Problem details ->
Express the lines from the one containing "Where should I click to: Open the search" up to and including the one containing "coord(199,113)" as a numbered list, leaving out blank lines.

Raw data ->
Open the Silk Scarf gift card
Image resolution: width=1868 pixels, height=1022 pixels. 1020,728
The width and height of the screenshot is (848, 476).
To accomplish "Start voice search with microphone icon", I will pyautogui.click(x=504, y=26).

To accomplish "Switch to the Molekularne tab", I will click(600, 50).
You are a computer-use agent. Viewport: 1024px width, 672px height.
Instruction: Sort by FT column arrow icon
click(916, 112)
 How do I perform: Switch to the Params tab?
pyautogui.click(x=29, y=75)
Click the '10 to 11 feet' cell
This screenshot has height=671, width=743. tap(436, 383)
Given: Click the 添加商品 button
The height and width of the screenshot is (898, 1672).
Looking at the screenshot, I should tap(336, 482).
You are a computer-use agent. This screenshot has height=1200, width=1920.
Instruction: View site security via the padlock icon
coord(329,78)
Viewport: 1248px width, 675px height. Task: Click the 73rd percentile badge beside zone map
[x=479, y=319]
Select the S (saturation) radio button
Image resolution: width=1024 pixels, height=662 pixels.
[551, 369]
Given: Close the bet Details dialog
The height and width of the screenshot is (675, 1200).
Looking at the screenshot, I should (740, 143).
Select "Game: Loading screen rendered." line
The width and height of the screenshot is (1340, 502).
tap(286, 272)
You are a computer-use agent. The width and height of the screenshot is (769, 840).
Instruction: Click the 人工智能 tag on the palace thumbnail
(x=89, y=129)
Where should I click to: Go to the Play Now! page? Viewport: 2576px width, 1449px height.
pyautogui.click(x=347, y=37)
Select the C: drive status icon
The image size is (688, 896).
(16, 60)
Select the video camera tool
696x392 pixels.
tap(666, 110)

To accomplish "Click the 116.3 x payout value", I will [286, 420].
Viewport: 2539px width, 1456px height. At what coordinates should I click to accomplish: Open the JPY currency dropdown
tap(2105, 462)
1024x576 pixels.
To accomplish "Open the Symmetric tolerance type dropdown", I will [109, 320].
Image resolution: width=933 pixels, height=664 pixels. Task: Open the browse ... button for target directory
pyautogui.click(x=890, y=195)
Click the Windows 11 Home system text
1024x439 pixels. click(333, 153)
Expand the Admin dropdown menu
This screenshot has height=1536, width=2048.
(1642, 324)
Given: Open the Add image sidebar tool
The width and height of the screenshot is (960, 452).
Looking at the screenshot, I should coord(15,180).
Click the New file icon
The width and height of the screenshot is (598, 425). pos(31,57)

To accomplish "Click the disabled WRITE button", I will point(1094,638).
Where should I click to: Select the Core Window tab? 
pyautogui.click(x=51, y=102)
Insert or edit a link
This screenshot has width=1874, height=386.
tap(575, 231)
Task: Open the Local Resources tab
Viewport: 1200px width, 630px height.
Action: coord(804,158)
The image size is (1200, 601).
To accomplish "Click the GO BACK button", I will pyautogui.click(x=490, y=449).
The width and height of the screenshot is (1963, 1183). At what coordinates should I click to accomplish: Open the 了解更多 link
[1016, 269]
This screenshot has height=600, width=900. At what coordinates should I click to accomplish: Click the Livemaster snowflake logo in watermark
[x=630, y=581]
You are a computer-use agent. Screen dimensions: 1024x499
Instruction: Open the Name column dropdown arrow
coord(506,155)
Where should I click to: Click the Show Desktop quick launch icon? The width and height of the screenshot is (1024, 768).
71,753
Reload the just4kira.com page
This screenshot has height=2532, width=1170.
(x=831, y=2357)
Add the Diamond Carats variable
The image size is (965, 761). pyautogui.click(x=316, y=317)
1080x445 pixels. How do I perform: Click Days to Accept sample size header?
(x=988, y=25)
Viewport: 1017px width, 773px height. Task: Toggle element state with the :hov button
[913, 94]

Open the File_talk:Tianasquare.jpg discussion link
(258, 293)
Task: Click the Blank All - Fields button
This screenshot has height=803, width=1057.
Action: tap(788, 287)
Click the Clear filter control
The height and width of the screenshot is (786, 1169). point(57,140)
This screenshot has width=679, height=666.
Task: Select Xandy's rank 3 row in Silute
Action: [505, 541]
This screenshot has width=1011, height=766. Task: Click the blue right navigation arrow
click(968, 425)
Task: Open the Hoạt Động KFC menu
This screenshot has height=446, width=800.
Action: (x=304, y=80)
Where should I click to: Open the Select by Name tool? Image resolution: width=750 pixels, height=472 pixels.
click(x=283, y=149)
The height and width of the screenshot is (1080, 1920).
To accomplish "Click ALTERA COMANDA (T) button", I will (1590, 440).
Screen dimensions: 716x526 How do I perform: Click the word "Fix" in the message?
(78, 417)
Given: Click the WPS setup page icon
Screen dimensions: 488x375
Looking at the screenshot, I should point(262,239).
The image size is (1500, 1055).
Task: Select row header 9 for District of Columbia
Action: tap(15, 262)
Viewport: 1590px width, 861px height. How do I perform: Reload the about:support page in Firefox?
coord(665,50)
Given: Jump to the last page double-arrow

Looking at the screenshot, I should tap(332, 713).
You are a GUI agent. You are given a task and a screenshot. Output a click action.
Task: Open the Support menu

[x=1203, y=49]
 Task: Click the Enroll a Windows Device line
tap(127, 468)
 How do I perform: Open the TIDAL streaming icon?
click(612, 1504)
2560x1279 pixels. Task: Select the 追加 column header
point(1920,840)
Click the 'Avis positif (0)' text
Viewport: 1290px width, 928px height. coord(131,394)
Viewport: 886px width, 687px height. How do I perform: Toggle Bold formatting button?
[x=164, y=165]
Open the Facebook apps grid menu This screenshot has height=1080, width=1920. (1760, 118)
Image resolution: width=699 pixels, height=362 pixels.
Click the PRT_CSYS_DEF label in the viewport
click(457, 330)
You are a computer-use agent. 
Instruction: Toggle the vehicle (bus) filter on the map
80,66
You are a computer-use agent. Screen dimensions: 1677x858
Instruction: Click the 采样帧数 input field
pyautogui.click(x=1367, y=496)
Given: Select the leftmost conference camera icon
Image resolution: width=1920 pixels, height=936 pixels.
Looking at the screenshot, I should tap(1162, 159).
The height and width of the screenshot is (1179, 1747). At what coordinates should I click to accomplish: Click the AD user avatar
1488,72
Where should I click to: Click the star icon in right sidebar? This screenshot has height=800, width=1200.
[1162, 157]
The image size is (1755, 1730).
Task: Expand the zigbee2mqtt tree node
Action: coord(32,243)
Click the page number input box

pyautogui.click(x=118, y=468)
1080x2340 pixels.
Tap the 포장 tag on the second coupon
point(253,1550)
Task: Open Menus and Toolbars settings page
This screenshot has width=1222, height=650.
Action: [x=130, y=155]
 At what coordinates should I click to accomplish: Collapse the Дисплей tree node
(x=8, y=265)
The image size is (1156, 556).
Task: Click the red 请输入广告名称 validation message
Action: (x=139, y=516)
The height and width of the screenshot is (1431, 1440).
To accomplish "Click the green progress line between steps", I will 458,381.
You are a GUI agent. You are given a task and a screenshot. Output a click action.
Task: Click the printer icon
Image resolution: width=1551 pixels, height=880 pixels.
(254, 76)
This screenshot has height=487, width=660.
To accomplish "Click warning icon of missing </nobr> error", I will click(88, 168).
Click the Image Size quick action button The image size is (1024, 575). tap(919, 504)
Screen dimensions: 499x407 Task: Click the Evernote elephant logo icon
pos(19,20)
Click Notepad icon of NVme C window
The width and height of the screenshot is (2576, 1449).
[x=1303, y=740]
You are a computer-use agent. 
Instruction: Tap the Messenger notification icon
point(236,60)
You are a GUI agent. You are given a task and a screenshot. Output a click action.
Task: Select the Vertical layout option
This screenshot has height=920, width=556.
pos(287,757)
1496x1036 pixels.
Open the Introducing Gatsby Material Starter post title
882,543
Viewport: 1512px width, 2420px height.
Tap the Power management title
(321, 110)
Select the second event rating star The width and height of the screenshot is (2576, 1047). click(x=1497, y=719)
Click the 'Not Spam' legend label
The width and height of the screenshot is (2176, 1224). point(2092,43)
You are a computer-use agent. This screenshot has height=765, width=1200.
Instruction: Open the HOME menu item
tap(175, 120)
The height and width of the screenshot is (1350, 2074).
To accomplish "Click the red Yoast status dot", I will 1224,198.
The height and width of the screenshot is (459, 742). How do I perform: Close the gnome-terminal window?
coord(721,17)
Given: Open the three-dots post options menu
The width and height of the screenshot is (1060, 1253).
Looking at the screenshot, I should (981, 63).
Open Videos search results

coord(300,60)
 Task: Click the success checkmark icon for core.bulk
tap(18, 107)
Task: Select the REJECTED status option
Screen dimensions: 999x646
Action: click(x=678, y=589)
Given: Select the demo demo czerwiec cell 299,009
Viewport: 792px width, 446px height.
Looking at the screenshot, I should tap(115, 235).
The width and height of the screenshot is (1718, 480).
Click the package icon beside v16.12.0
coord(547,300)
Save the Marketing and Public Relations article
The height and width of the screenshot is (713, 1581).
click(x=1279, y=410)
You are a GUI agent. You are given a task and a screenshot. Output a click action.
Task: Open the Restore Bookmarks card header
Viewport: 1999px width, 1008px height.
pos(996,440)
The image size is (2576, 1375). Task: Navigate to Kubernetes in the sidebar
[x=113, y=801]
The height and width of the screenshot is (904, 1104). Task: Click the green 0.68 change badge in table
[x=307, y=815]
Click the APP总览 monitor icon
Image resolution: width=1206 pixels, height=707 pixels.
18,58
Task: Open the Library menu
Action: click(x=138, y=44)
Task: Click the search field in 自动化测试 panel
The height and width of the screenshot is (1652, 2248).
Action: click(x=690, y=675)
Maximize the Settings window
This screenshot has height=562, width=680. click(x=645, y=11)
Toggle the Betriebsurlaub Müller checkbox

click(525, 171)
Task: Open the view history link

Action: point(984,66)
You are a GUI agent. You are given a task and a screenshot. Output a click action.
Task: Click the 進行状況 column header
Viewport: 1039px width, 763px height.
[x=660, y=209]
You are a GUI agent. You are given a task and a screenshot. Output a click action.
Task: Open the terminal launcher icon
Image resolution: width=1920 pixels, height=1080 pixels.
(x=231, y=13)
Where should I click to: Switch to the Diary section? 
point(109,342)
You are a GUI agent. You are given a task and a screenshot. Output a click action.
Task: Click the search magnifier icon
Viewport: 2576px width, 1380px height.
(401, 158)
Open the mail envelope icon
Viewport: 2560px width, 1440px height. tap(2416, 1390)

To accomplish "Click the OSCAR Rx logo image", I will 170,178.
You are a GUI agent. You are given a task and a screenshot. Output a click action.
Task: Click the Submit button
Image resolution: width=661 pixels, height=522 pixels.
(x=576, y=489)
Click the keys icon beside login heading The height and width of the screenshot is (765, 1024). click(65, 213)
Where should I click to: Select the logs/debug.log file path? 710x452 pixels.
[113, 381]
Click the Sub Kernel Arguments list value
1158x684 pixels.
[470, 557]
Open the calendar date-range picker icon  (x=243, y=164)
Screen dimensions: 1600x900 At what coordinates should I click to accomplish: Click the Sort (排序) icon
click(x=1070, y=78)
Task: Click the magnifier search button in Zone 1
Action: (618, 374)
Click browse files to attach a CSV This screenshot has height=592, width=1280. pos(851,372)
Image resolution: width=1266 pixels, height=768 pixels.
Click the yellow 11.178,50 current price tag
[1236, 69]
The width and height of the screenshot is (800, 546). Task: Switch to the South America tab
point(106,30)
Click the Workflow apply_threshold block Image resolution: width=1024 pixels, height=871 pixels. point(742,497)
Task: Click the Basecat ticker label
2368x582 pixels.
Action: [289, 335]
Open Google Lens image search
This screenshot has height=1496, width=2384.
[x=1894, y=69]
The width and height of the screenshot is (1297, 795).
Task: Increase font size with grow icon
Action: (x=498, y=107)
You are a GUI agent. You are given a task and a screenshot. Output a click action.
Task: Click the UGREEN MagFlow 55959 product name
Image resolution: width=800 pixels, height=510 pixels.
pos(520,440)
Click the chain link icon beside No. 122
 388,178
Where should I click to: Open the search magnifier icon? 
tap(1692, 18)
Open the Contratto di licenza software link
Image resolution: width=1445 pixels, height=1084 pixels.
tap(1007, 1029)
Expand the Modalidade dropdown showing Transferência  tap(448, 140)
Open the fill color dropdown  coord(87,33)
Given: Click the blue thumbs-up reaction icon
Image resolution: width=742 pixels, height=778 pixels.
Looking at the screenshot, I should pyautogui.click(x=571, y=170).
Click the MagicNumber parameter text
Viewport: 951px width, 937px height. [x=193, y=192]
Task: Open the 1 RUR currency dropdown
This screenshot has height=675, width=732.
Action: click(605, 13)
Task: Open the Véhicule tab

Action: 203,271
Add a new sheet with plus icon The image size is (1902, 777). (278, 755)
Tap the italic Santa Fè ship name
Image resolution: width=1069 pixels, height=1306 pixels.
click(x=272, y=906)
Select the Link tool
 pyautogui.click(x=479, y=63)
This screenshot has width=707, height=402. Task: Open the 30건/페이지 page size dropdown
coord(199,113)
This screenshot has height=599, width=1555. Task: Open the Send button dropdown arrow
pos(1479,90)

Full output ->
1. Where should I click to: Open the search magnifier icon? 
2. tap(1692, 18)
3. Open the Contratto di licenza software link
4. Image resolution: width=1445 pixels, height=1084 pixels.
5. tap(1007, 1029)
6. Expand the Modalidade dropdown showing Transferência  tap(448, 140)
7. Open the fill color dropdown  coord(87,33)
8. Given: Click the blue thumbs-up reaction icon
9. Image resolution: width=742 pixels, height=778 pixels.
10. Looking at the screenshot, I should pyautogui.click(x=571, y=170).
11. Click the MagicNumber parameter text
12. Viewport: 951px width, 937px height. [x=193, y=192]
13. Task: Open the 1 RUR currency dropdown
14. This screenshot has height=675, width=732.
15. Action: click(605, 13)
16. Task: Open the Véhicule tab
17. Action: 203,271
18. Add a new sheet with plus icon The image size is (1902, 777). (278, 755)
19. Tap the italic Santa Fè ship name
20. Image resolution: width=1069 pixels, height=1306 pixels.
21. click(x=272, y=906)
22. Select the Link tool
23.  pyautogui.click(x=479, y=63)
24. This screenshot has width=707, height=402. Task: Open the 30건/페이지 page size dropdown
25. coord(199,113)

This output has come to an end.